[Collected data]
※
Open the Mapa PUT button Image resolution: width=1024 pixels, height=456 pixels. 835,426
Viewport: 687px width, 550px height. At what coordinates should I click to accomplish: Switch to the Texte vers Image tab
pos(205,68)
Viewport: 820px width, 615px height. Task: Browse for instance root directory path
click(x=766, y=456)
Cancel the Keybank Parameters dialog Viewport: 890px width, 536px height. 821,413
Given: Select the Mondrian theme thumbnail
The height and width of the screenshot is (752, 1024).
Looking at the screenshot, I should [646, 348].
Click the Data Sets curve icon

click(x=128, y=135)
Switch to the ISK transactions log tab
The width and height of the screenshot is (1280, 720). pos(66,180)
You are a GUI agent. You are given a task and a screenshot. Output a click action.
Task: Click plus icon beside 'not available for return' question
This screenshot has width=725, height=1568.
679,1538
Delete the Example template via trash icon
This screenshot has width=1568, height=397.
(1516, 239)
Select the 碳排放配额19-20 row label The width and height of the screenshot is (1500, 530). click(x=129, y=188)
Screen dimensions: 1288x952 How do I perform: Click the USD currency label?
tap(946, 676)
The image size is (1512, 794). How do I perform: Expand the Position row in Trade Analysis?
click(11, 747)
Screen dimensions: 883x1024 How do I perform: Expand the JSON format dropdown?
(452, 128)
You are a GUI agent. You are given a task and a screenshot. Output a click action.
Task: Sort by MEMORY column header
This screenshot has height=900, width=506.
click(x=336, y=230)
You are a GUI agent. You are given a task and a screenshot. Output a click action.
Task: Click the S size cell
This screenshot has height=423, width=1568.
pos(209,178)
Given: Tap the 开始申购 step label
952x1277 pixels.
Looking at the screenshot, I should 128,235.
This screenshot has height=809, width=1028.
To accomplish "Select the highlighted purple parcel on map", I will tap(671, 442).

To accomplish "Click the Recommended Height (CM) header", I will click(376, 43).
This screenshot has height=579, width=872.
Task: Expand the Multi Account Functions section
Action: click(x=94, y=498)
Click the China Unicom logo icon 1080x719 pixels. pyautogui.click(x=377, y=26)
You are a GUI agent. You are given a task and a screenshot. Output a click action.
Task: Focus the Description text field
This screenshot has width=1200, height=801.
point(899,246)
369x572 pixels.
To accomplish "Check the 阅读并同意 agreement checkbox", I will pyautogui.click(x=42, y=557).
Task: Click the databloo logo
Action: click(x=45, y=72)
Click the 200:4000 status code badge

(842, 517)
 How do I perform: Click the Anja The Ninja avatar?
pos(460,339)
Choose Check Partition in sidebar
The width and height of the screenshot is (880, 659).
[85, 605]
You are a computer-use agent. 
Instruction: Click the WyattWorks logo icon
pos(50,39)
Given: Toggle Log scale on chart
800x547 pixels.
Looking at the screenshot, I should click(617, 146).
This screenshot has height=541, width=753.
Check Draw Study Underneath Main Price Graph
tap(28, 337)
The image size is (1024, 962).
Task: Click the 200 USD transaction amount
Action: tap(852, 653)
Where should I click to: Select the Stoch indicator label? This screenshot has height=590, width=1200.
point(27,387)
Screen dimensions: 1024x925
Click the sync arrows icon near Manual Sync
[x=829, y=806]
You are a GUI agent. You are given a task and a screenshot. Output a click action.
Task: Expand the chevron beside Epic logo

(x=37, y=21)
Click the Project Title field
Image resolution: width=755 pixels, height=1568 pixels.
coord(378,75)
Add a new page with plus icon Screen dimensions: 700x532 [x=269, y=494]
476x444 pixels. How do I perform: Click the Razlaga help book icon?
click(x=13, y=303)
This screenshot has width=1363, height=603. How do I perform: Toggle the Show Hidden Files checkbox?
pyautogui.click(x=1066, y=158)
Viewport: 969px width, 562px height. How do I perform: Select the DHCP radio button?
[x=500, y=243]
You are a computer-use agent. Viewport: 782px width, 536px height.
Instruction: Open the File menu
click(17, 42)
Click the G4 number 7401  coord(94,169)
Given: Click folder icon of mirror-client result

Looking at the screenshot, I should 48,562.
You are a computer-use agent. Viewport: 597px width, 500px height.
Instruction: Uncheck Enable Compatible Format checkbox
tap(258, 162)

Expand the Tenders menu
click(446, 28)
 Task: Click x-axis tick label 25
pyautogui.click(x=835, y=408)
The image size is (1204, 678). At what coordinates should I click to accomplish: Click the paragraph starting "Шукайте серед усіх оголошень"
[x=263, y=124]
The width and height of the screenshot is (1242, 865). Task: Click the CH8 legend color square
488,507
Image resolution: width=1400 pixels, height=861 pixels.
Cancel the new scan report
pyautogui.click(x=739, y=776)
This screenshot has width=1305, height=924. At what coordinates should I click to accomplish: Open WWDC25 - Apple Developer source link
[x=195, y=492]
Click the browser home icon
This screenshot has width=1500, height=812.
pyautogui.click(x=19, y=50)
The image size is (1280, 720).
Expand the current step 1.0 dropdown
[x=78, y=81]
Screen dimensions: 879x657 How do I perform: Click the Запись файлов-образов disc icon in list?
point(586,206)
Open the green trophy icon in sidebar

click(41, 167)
※
» What the task asks: Please count the lines of the entries above that include "computer" and give only the total.

» Output for this exercise: 3